Given data:

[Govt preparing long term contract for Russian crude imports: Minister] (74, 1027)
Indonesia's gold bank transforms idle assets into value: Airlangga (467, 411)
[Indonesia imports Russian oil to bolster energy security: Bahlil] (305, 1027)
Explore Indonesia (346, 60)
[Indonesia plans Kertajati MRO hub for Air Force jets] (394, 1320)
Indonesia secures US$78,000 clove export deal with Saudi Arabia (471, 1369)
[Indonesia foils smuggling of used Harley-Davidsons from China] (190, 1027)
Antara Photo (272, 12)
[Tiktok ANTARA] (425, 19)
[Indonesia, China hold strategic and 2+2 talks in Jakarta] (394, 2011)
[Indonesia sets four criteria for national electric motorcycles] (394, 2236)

...

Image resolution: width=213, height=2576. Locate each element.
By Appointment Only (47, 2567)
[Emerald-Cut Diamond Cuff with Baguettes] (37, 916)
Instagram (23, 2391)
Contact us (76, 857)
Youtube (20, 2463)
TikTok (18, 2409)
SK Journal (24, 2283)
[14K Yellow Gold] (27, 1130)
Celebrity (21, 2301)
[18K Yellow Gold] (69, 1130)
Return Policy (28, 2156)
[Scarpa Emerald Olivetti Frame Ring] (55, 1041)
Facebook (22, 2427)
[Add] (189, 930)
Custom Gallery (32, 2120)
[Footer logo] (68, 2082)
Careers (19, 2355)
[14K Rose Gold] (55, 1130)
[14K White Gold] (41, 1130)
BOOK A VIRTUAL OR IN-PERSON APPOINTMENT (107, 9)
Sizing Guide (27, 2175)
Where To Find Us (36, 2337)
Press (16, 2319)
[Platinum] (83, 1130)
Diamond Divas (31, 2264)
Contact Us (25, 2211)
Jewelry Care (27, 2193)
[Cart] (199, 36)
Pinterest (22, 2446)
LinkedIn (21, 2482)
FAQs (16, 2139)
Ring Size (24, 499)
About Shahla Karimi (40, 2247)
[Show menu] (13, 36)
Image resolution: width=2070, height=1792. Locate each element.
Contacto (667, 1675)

==

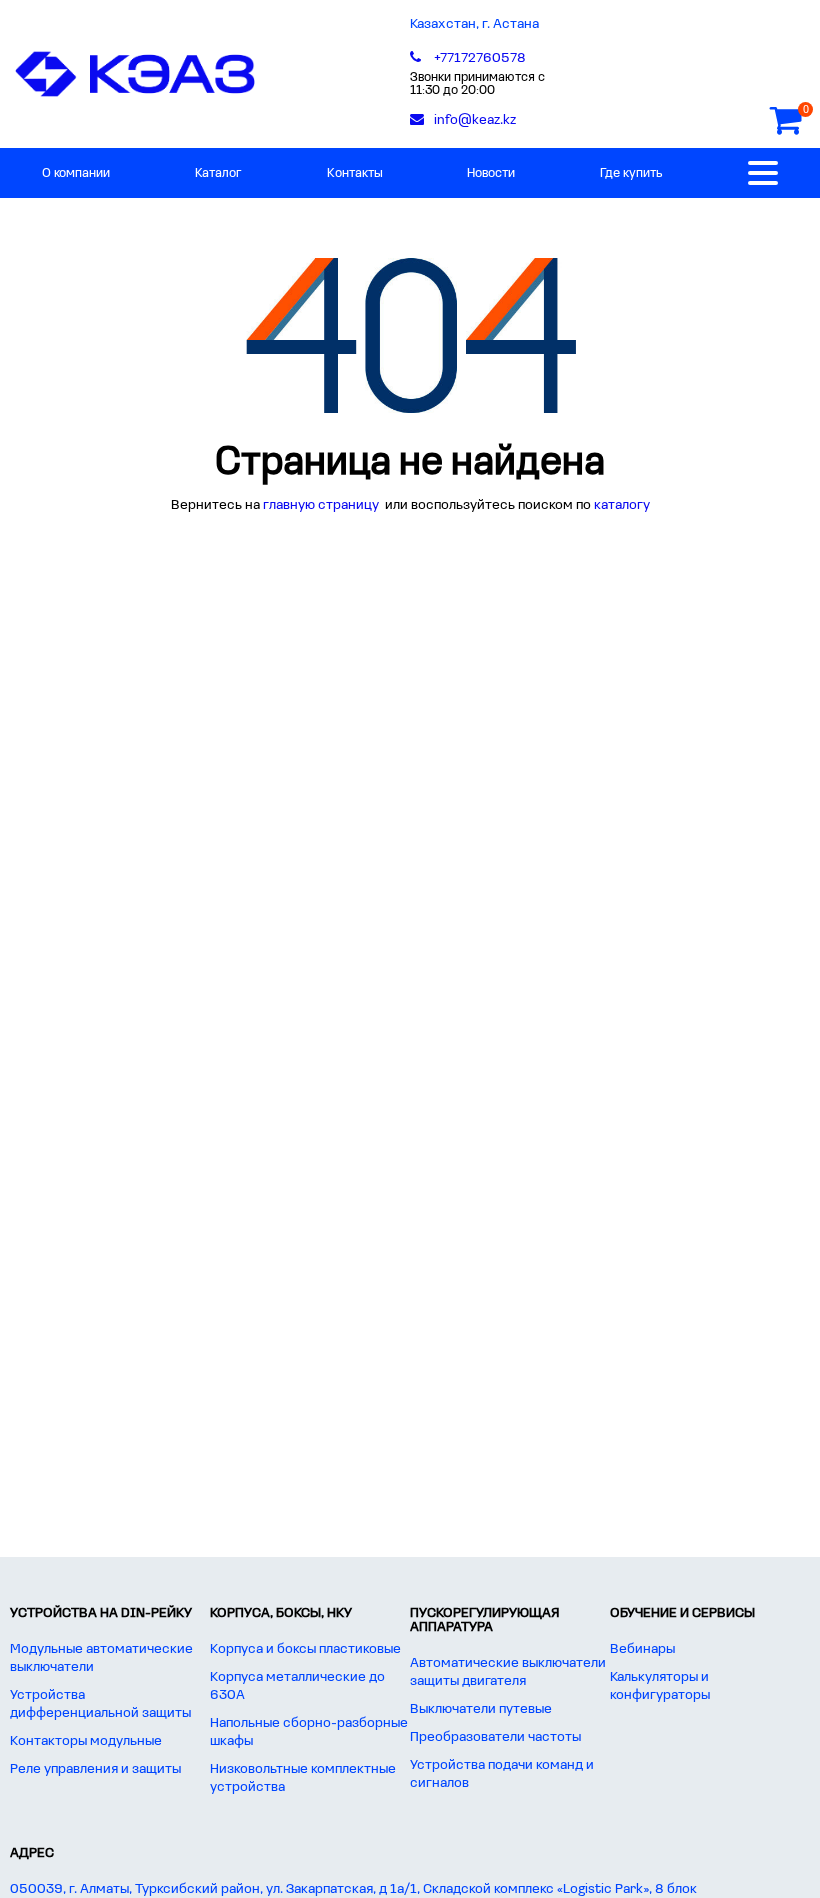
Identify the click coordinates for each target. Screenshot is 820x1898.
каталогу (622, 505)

Task instructions: Of the lines above, retype only those from the line containing "Custom Gallery (32, 2120)" through the line containing "Contacto (667, 1675)", including both, exactly.

Answer box:
Custom Gallery (32, 2120)
[Footer logo] (68, 2082)
Careers (19, 2355)
[14K Rose Gold] (55, 1130)
[14K White Gold] (41, 1130)
BOOK A VIRTUAL OR IN-PERSON APPOINTMENT (107, 9)
Sizing Guide (27, 2175)
Where To Find Us (36, 2337)
Press (16, 2319)
[Platinum] (83, 1130)
Diamond Divas (31, 2264)
Contact Us (25, 2211)
Jewelry Care (27, 2193)
[Cart] (199, 36)
Pinterest (22, 2446)
LinkedIn (21, 2482)
FAQs (16, 2139)
Ring Size (24, 499)
About Shahla Karimi (40, 2247)
[Show menu] (13, 36)
Image resolution: width=2070, height=1792. Locate each element.
Contacto (667, 1675)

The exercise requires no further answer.